The answer is a stretch of the material below, returned exactly: the line containing "Click the compare list icon", the line containing "1541x784 pixels.", and all lines between.

Record excerpts:
┄┄┄┄┄┄┄┄┄┄┄┄┄┄┄┄┄┄┄┄
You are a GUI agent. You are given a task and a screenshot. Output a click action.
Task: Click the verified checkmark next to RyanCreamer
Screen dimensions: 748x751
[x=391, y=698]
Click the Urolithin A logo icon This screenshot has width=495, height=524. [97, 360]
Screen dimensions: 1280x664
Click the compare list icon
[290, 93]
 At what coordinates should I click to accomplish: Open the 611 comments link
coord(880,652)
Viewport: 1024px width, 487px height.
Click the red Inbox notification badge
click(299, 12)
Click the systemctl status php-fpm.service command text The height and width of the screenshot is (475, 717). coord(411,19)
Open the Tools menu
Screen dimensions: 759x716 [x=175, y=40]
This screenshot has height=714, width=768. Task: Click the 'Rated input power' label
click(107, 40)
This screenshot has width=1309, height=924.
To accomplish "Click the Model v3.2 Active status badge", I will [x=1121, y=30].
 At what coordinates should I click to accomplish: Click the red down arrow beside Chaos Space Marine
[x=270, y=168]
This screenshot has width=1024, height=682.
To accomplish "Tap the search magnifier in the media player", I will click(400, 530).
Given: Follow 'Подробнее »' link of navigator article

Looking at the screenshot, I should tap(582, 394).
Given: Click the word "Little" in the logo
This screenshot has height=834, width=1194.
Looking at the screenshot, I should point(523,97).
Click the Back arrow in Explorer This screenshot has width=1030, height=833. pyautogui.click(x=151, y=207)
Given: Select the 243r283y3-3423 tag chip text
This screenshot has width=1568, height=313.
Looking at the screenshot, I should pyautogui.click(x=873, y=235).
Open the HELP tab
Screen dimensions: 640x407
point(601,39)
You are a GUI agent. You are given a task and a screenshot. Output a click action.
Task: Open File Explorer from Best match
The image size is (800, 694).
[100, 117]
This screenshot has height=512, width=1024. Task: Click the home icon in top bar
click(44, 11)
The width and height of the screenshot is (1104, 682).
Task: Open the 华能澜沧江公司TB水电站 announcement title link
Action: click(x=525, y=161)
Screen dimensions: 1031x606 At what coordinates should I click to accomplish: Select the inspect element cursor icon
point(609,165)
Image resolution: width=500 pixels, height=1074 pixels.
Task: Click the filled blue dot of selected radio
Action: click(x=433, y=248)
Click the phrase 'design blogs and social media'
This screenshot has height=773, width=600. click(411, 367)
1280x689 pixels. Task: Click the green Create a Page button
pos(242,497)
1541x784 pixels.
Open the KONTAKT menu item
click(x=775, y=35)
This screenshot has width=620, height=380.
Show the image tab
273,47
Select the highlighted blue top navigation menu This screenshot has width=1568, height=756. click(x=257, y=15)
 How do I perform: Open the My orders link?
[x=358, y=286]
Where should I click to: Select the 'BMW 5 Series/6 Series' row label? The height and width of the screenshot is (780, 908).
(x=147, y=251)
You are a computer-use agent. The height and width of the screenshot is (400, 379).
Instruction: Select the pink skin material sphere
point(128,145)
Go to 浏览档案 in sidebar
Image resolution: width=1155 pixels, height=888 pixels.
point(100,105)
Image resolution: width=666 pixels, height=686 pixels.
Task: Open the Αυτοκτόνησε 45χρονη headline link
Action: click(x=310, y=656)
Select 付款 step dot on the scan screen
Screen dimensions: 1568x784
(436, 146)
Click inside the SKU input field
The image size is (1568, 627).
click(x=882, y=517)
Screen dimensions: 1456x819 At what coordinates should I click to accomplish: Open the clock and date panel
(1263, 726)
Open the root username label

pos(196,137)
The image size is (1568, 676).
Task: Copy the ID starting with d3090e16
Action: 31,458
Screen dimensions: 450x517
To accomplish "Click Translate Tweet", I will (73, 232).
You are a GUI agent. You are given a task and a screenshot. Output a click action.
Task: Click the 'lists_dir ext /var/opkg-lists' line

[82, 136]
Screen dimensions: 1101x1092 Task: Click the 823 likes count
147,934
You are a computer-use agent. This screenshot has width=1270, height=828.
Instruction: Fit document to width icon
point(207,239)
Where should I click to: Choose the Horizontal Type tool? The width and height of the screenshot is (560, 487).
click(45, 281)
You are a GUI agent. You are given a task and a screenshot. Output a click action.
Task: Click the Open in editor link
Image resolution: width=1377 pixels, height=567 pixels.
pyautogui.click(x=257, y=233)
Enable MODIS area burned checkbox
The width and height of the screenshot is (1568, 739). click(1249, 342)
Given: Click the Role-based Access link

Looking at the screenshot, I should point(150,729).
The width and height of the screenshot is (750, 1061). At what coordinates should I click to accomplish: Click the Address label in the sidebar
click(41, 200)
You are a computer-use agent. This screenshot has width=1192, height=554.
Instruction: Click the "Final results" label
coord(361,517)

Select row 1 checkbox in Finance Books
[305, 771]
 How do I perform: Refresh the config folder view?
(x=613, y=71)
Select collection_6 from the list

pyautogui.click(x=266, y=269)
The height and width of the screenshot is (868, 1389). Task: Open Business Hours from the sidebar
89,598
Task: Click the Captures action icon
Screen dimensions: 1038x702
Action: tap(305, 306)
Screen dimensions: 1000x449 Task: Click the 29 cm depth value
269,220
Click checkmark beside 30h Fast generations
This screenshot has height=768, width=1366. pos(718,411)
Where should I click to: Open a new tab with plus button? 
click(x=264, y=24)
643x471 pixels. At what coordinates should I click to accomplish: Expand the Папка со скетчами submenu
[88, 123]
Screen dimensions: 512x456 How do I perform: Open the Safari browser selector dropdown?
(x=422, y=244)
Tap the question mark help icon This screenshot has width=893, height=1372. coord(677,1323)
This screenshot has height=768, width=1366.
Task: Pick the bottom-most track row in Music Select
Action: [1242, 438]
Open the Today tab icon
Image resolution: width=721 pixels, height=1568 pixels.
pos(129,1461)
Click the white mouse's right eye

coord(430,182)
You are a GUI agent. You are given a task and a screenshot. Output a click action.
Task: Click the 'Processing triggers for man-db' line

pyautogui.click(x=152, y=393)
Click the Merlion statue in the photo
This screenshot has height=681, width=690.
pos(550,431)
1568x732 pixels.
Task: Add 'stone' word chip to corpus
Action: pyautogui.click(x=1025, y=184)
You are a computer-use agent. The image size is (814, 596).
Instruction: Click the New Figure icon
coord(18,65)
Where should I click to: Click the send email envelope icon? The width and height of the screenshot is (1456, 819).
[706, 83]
┄┄┄┄┄┄┄┄┄┄┄┄┄┄┄┄┄┄┄┄
Solved exercise:
Click the compare list icon
[290, 93]
 At what coordinates should I click to accomplish: Open the 611 comments link
coord(880,652)
Viewport: 1024px width, 487px height.
Click the red Inbox notification badge
click(299, 12)
Click the systemctl status php-fpm.service command text The height and width of the screenshot is (475, 717). coord(411,19)
Open the Tools menu
Screen dimensions: 759x716 [x=175, y=40]
This screenshot has height=714, width=768. Task: Click the 'Rated input power' label
click(107, 40)
This screenshot has width=1309, height=924.
To accomplish "Click the Model v3.2 Active status badge", I will [x=1121, y=30].
 At what coordinates should I click to accomplish: Click the red down arrow beside Chaos Space Marine
[x=270, y=168]
This screenshot has width=1024, height=682.
To accomplish "Tap the search magnifier in the media player", I will click(400, 530).
Given: Follow 'Подробнее »' link of navigator article

Looking at the screenshot, I should tap(582, 394).
Given: Click the word "Little" in the logo
This screenshot has height=834, width=1194.
Looking at the screenshot, I should point(523,97).
Click the Back arrow in Explorer This screenshot has width=1030, height=833. pyautogui.click(x=151, y=207)
Given: Select the 243r283y3-3423 tag chip text
This screenshot has width=1568, height=313.
Looking at the screenshot, I should pyautogui.click(x=873, y=235).
Open the HELP tab
Screen dimensions: 640x407
point(601,39)
You are a GUI agent. You are given a task and a screenshot. Output a click action.
Task: Open File Explorer from Best match
The image size is (800, 694).
[100, 117]
This screenshot has height=512, width=1024. Task: Click the home icon in top bar
click(44, 11)
The width and height of the screenshot is (1104, 682).
Task: Open the 华能澜沧江公司TB水电站 announcement title link
Action: click(x=525, y=161)
Screen dimensions: 1031x606 At what coordinates should I click to accomplish: Select the inspect element cursor icon
point(609,165)
Image resolution: width=500 pixels, height=1074 pixels.
Task: Click the filled blue dot of selected radio
Action: click(x=433, y=248)
Click the phrase 'design blogs and social media'
This screenshot has height=773, width=600. click(411, 367)
1280x689 pixels. Task: Click the green Create a Page button
pos(242,497)
1541x784 pixels.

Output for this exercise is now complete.